--- TASK DIRECTIONS ---
Report back each line of the records that contains the string "agent".

--- INPUT DATA ---
***

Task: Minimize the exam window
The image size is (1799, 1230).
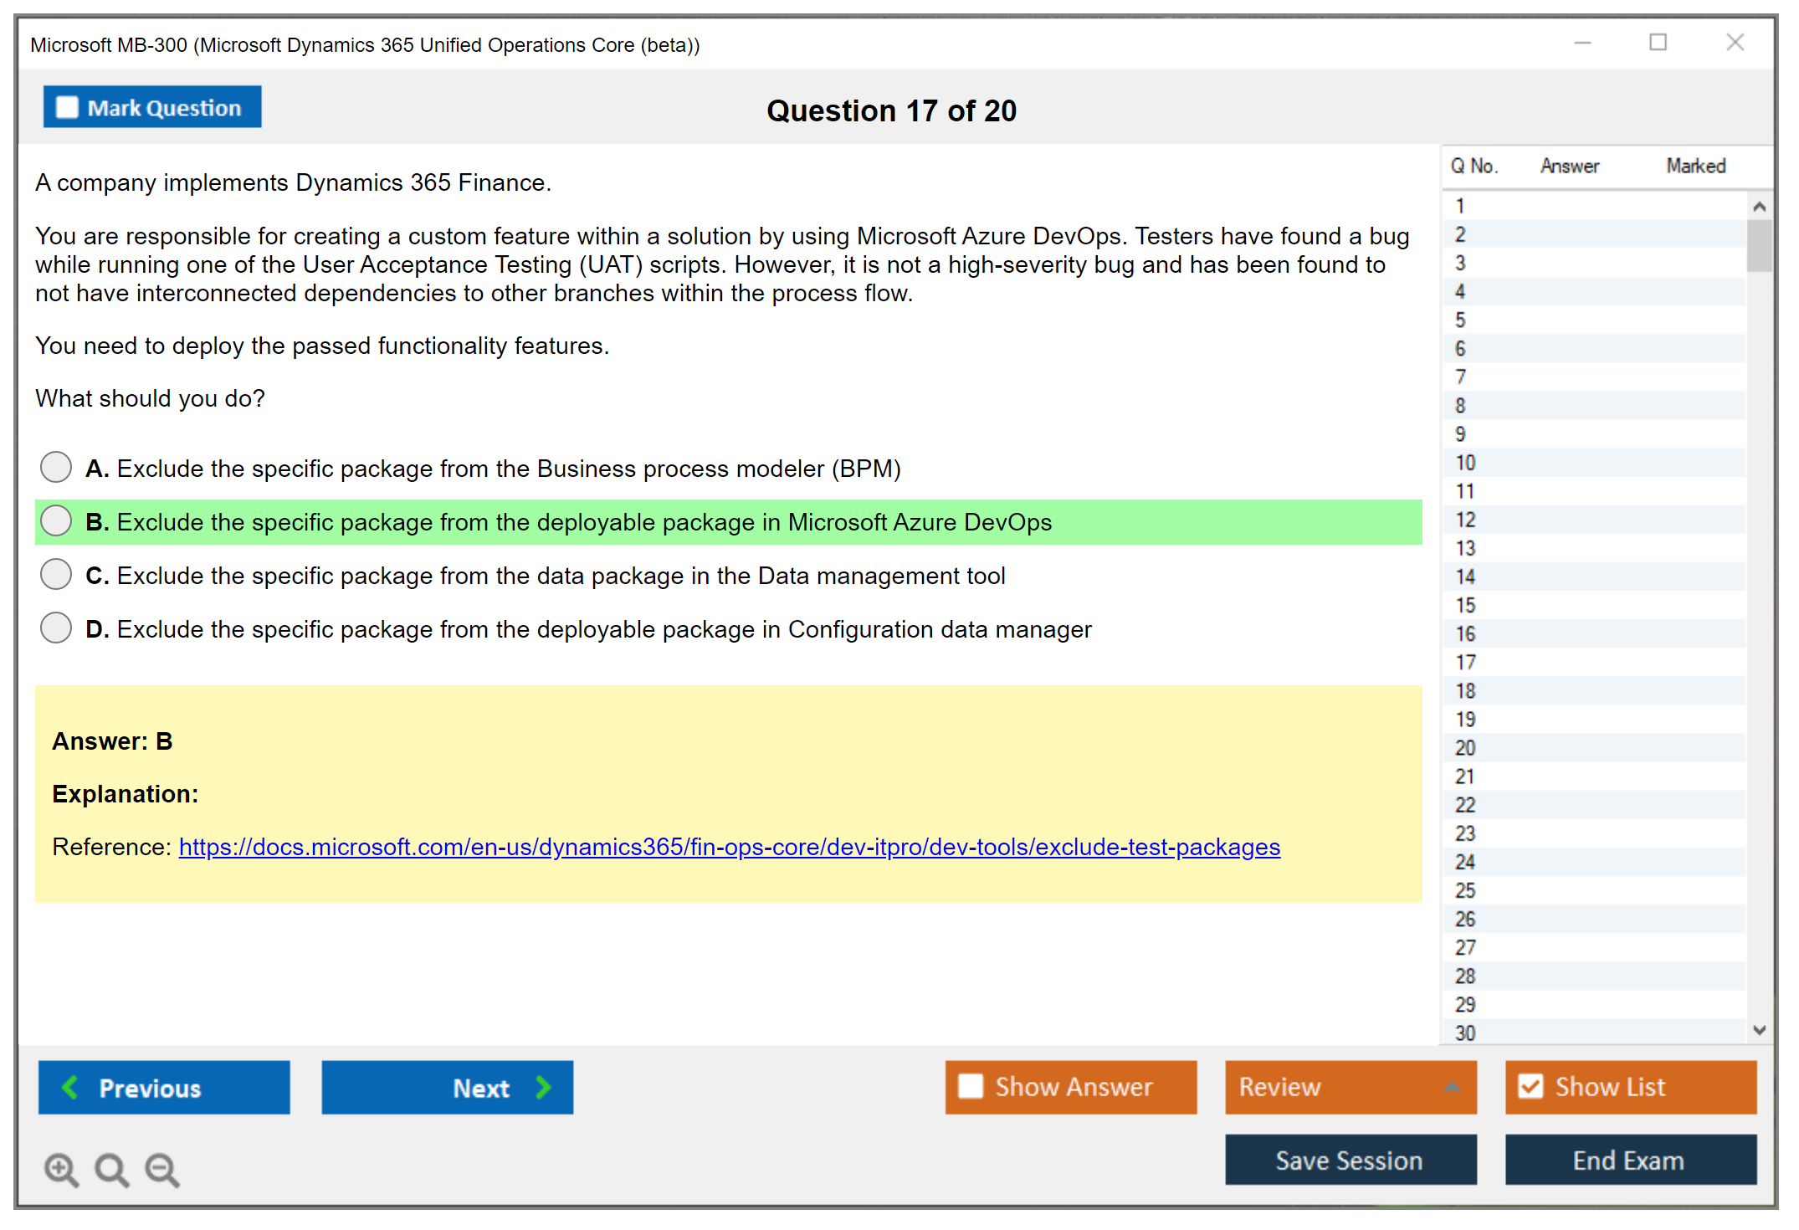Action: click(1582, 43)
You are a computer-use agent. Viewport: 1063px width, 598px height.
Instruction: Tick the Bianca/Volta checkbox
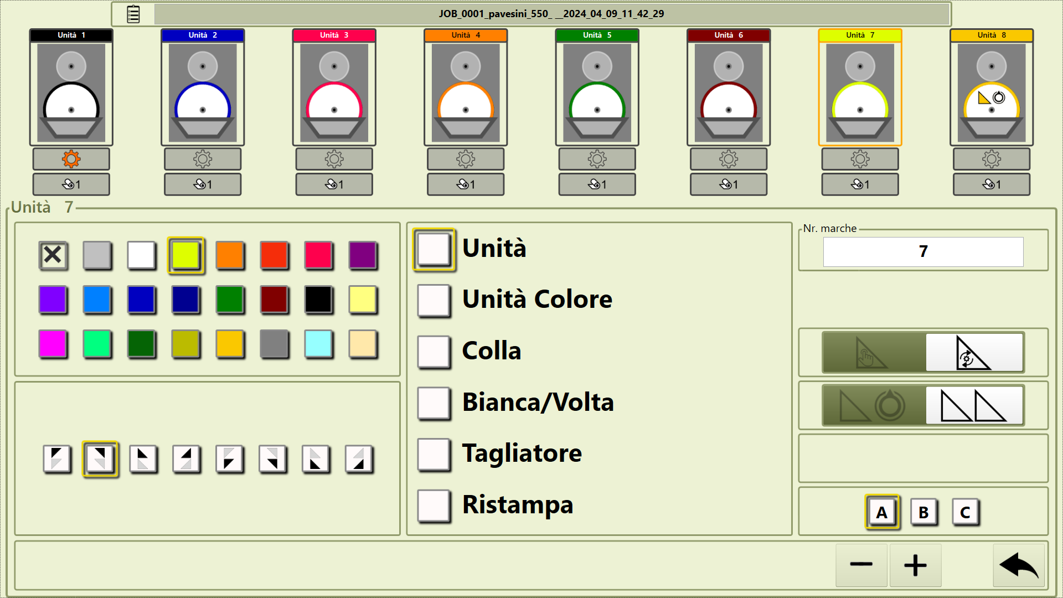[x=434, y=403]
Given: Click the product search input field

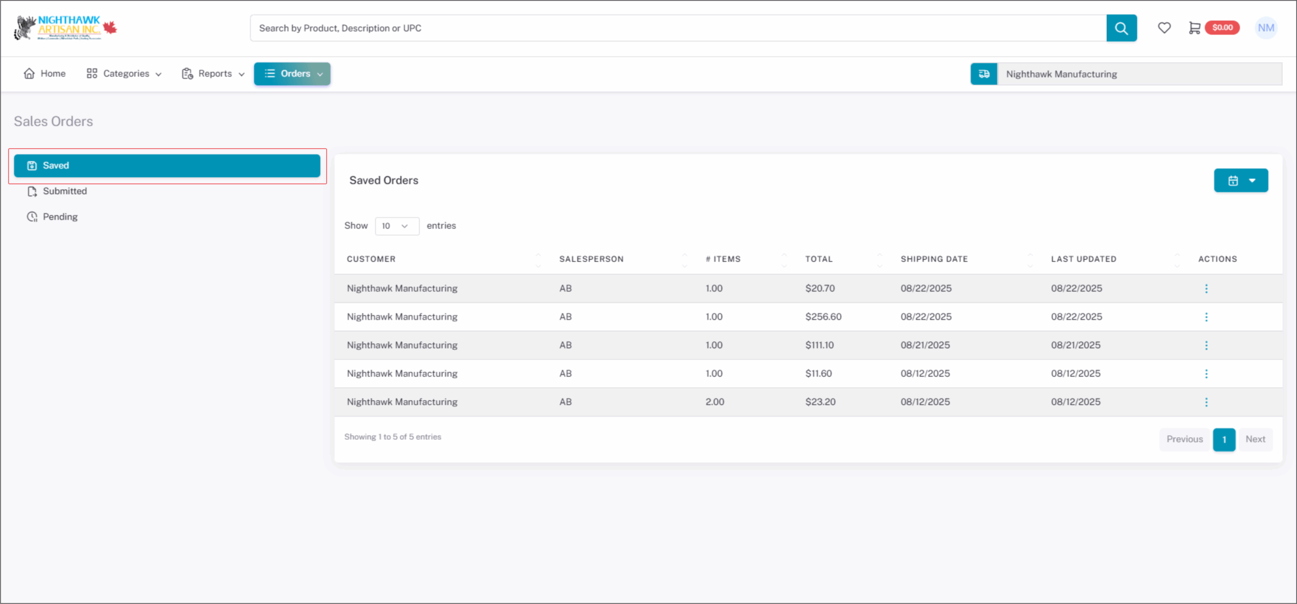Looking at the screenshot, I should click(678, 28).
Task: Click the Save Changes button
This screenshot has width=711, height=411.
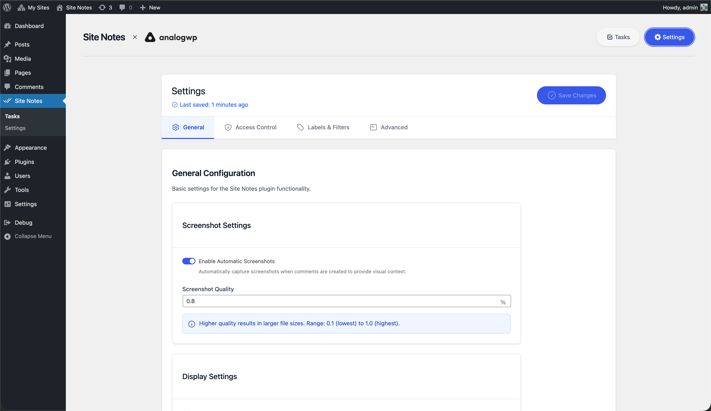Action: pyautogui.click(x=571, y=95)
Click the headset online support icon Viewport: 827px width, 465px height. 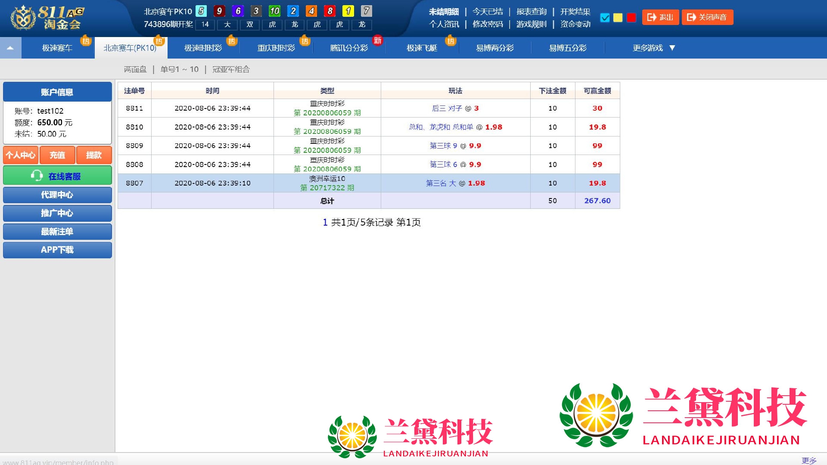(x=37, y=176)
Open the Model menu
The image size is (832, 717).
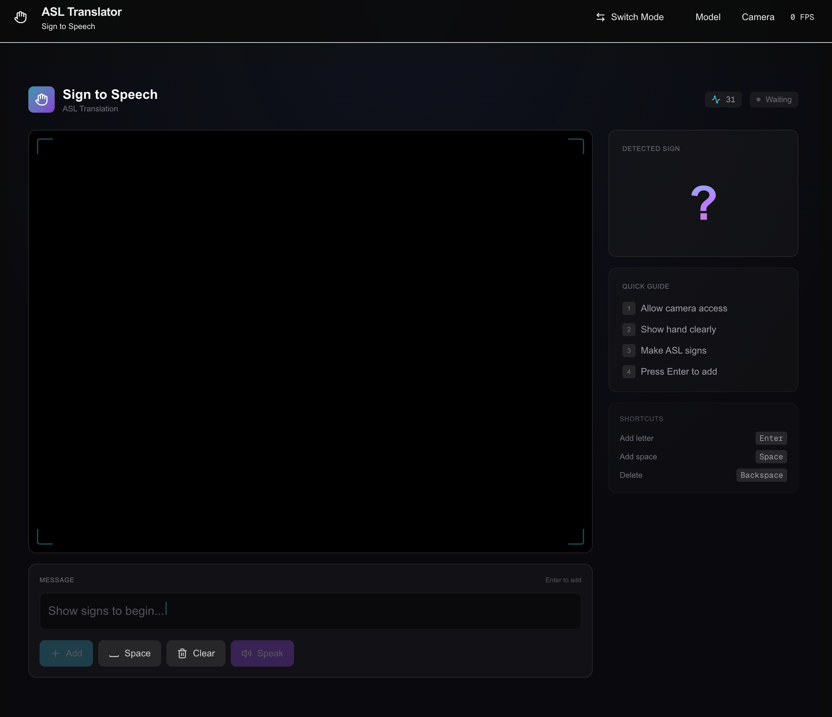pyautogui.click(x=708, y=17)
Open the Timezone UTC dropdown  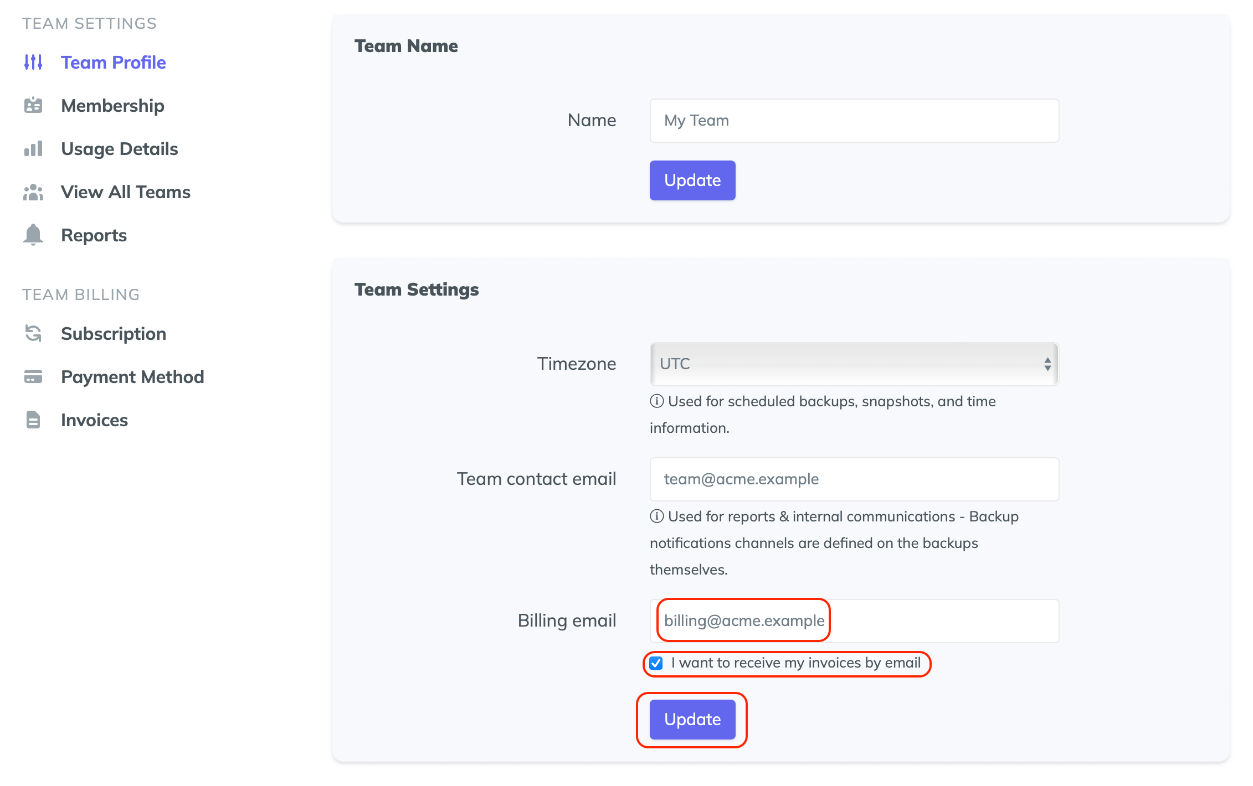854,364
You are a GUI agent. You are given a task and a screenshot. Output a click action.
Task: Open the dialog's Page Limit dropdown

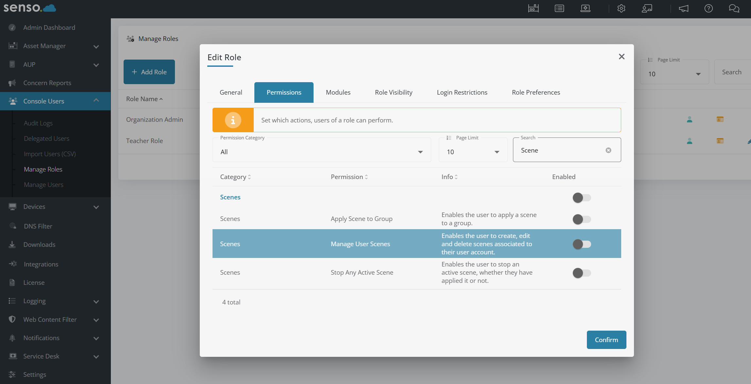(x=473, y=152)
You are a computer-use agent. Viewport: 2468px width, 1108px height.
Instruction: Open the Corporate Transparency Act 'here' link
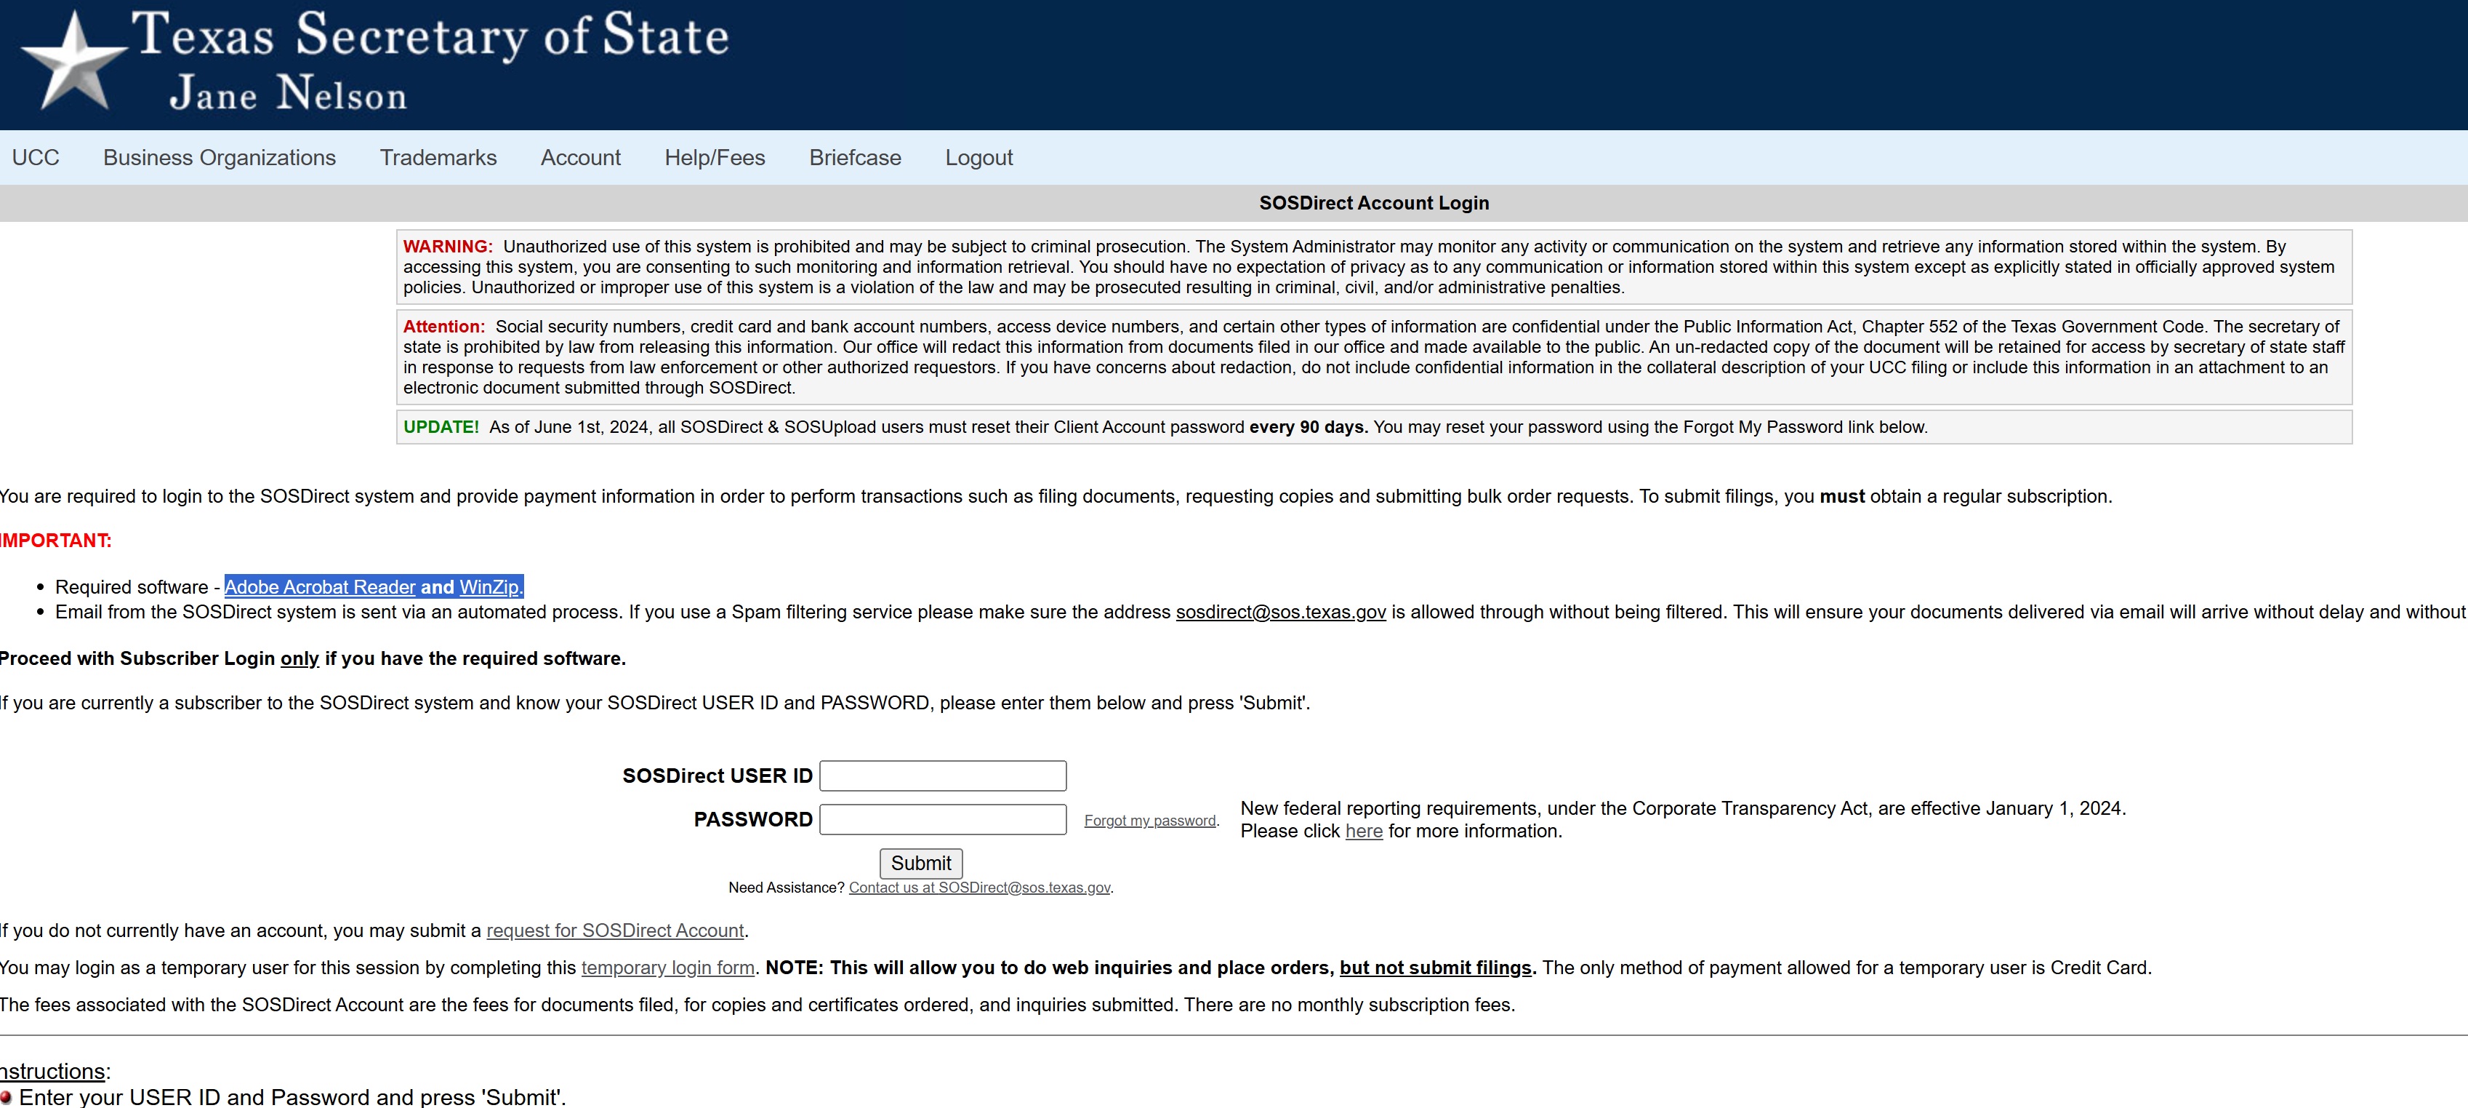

***

--- EXERCISE RESULT ---
You are a computer-use agent. Viewport: 1063px width, 598px height.
You are a GUI agent. You are given a task and a screenshot. Output a click action.
You are a computer-use agent. Viewport: 2468px width, 1108px height.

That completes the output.